Work instruction: Go over the data and keep only the lines that include "computer".
*** Opening Material shown ***
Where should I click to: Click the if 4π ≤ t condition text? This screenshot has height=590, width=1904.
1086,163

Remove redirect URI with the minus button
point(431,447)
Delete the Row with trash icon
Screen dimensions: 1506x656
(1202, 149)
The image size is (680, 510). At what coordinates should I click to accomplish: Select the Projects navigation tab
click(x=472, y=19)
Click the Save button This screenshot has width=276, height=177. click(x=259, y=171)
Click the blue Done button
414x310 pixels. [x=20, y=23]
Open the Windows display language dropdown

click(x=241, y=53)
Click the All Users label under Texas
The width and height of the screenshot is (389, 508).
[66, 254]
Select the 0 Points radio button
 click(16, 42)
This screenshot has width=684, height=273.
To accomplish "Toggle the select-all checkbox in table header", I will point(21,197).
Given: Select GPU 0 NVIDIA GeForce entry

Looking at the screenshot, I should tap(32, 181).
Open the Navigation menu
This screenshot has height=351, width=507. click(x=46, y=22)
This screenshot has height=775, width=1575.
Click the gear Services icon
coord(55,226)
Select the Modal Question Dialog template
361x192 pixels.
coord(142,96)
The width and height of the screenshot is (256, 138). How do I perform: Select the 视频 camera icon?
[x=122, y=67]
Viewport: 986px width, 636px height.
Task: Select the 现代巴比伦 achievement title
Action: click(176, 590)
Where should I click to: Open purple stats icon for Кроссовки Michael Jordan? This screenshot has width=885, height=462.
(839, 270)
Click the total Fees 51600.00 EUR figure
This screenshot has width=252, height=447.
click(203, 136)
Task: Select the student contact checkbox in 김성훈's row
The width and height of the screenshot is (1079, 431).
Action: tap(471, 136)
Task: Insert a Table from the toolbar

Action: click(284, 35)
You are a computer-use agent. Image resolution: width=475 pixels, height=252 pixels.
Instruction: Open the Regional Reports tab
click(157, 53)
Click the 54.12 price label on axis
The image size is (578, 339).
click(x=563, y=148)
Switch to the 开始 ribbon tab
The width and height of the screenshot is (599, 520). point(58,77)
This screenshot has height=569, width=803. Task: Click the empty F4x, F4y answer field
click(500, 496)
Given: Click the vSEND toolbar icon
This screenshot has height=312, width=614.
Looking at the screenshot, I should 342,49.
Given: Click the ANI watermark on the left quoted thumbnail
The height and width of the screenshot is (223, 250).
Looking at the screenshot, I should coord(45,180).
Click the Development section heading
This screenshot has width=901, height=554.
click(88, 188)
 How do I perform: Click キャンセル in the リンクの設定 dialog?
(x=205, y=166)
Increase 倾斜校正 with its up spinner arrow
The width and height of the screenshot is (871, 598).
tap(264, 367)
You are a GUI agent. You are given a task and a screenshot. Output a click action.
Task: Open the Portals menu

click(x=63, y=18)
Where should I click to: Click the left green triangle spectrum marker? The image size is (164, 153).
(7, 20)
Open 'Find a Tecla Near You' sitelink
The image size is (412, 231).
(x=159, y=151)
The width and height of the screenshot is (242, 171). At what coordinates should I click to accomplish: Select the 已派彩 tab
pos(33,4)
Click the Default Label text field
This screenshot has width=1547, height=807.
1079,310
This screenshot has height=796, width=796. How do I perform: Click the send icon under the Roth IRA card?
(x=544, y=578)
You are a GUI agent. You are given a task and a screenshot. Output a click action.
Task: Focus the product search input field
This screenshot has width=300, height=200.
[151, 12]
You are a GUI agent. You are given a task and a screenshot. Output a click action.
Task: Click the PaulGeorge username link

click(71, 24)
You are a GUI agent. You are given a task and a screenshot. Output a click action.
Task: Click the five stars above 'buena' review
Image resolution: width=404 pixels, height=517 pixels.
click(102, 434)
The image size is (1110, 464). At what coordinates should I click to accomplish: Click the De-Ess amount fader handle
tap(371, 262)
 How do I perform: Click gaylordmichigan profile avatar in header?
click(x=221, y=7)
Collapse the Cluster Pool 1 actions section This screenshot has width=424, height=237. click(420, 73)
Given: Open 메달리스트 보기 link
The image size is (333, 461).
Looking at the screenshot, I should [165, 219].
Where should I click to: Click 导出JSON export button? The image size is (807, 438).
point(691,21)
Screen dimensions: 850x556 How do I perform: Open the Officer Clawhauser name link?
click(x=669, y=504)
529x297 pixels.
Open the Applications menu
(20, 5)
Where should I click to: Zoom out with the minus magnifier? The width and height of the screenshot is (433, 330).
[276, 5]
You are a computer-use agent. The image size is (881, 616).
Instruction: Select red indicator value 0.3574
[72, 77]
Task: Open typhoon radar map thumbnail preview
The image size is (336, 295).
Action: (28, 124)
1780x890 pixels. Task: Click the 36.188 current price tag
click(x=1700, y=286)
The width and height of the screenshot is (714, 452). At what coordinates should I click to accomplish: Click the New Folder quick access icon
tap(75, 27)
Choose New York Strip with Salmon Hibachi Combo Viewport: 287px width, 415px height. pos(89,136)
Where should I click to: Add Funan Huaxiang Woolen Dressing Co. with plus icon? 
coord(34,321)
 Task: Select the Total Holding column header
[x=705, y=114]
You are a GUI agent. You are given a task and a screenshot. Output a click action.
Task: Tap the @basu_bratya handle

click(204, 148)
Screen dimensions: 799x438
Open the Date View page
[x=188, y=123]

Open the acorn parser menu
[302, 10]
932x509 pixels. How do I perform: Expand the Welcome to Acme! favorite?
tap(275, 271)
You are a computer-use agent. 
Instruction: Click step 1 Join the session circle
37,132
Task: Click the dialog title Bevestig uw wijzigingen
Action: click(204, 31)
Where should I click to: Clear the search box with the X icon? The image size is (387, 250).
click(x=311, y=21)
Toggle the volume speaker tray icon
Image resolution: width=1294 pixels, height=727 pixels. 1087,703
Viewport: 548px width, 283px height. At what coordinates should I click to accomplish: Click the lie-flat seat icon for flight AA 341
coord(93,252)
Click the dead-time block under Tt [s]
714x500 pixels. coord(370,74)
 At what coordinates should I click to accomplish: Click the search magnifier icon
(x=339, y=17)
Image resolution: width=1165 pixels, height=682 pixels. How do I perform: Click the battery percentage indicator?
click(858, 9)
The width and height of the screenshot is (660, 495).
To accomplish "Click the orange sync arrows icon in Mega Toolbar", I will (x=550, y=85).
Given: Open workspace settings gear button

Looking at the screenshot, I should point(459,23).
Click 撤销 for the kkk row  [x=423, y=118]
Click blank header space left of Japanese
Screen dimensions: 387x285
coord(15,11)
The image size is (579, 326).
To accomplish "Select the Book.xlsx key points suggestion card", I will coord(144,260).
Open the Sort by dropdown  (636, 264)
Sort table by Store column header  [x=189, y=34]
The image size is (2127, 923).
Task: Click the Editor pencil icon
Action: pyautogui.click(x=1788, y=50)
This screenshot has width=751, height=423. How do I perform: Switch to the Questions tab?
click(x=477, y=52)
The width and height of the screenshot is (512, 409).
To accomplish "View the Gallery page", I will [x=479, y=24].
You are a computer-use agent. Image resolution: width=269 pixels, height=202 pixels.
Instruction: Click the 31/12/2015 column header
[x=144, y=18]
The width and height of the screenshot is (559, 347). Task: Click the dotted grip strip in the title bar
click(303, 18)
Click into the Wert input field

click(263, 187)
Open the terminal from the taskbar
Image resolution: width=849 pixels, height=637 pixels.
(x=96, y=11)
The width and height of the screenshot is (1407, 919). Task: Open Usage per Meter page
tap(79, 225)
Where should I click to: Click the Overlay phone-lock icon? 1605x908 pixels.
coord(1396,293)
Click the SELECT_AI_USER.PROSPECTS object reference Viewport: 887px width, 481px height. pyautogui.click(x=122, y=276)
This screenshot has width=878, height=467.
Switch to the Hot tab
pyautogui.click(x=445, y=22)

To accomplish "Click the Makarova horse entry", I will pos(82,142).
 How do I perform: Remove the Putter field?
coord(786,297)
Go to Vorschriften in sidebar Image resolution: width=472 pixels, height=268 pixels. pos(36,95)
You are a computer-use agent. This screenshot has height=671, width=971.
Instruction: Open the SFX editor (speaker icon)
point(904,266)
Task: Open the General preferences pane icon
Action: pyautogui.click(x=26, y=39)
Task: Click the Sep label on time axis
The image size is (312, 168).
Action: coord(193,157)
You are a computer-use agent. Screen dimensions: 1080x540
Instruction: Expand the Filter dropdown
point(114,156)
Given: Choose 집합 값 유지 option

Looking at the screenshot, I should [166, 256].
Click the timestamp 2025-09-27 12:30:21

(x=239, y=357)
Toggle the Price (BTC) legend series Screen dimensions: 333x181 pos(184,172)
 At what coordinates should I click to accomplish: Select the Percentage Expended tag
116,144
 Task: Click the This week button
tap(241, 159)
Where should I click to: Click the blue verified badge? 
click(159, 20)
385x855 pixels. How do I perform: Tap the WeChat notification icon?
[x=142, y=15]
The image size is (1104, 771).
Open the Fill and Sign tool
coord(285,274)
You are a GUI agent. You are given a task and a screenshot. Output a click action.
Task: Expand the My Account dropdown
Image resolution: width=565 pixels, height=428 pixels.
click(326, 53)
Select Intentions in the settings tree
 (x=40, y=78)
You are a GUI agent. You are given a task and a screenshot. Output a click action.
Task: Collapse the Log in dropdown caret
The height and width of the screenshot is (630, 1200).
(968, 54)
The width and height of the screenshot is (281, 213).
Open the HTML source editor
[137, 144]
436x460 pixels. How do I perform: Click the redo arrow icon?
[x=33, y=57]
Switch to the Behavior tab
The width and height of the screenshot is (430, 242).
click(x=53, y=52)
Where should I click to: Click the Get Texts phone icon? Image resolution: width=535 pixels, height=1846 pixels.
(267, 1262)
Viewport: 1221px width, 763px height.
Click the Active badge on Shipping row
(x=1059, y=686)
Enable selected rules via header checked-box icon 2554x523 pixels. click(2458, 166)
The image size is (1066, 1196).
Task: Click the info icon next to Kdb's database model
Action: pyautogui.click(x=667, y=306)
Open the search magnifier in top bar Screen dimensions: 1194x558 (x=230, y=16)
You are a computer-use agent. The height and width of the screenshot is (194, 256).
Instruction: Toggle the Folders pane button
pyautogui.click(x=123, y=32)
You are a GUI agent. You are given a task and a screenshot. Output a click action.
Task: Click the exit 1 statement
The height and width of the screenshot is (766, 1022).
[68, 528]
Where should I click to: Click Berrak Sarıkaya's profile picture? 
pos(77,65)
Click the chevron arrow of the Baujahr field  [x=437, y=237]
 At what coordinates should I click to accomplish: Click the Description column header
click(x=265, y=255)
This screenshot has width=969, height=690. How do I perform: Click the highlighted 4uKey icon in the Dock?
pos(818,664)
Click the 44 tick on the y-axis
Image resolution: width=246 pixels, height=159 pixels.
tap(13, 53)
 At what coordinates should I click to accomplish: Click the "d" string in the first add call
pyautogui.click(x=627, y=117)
*** Closing Material shown ***
Reply to the exercise:
You are a computer-use agent. Image resolution: width=475 pixels, height=252 pixels.
You are a computer-use agent. The image size is (881, 616).
You are a computer-use agent. 
You are a computer-use agent. Image resolution: width=269 pixels, height=202 pixels.
You are a computer-use agent. This screenshot has height=671, width=971.
You are a computer-use agent. Screen dimensions: 1080x540
You are a computer-use agent. The height and width of the screenshot is (194, 256).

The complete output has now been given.